--- Recorded data ---

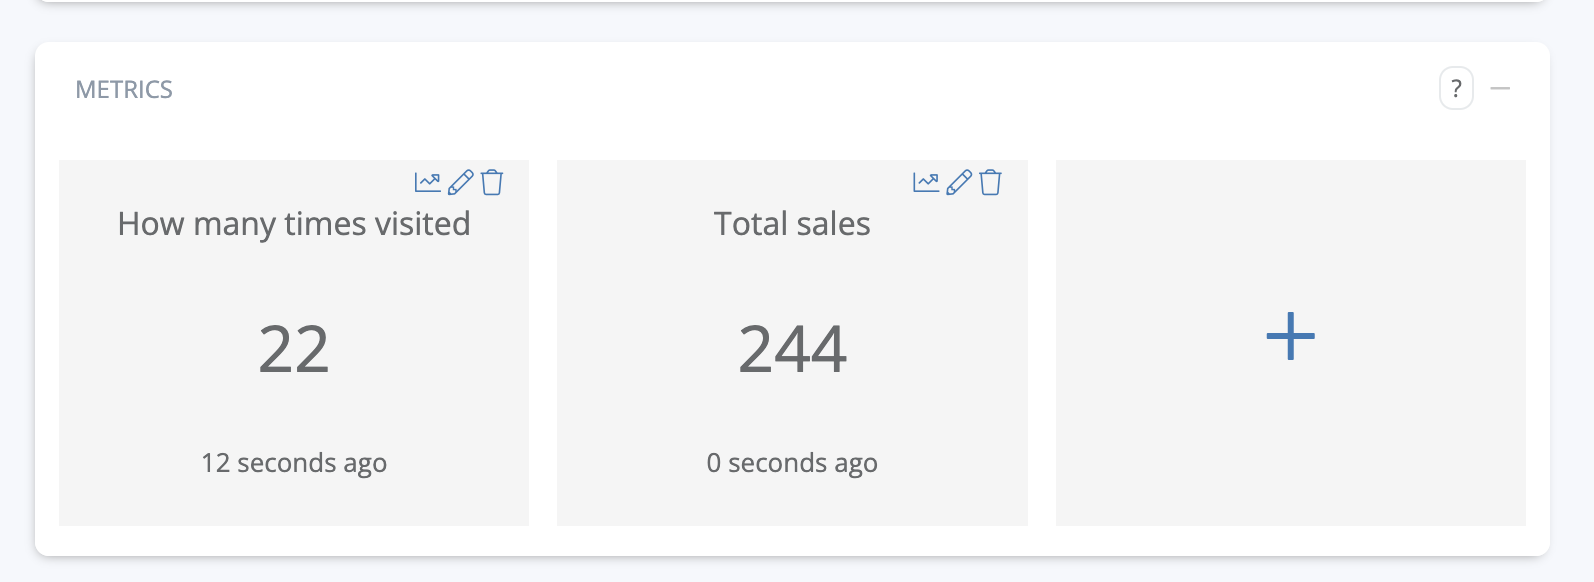Edit the How many times visited metric

coord(460,182)
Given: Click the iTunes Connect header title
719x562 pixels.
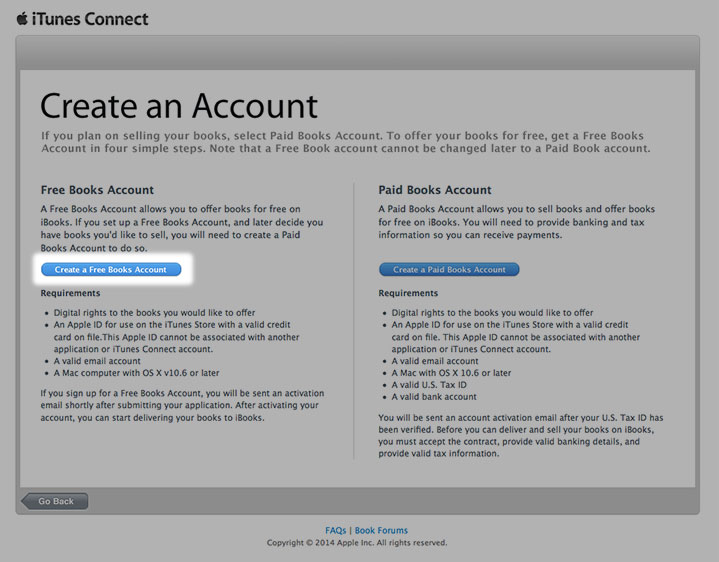Looking at the screenshot, I should pyautogui.click(x=89, y=19).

---

**Task to complete:** Leave every picture out and retype exactly the lines of the records above from the one holding "Given: Click the iTunes Connect header title" through the last, both ends included and nothing besides.

**Your response:**
Given: Click the iTunes Connect header title
719x562 pixels.
Looking at the screenshot, I should pyautogui.click(x=89, y=19).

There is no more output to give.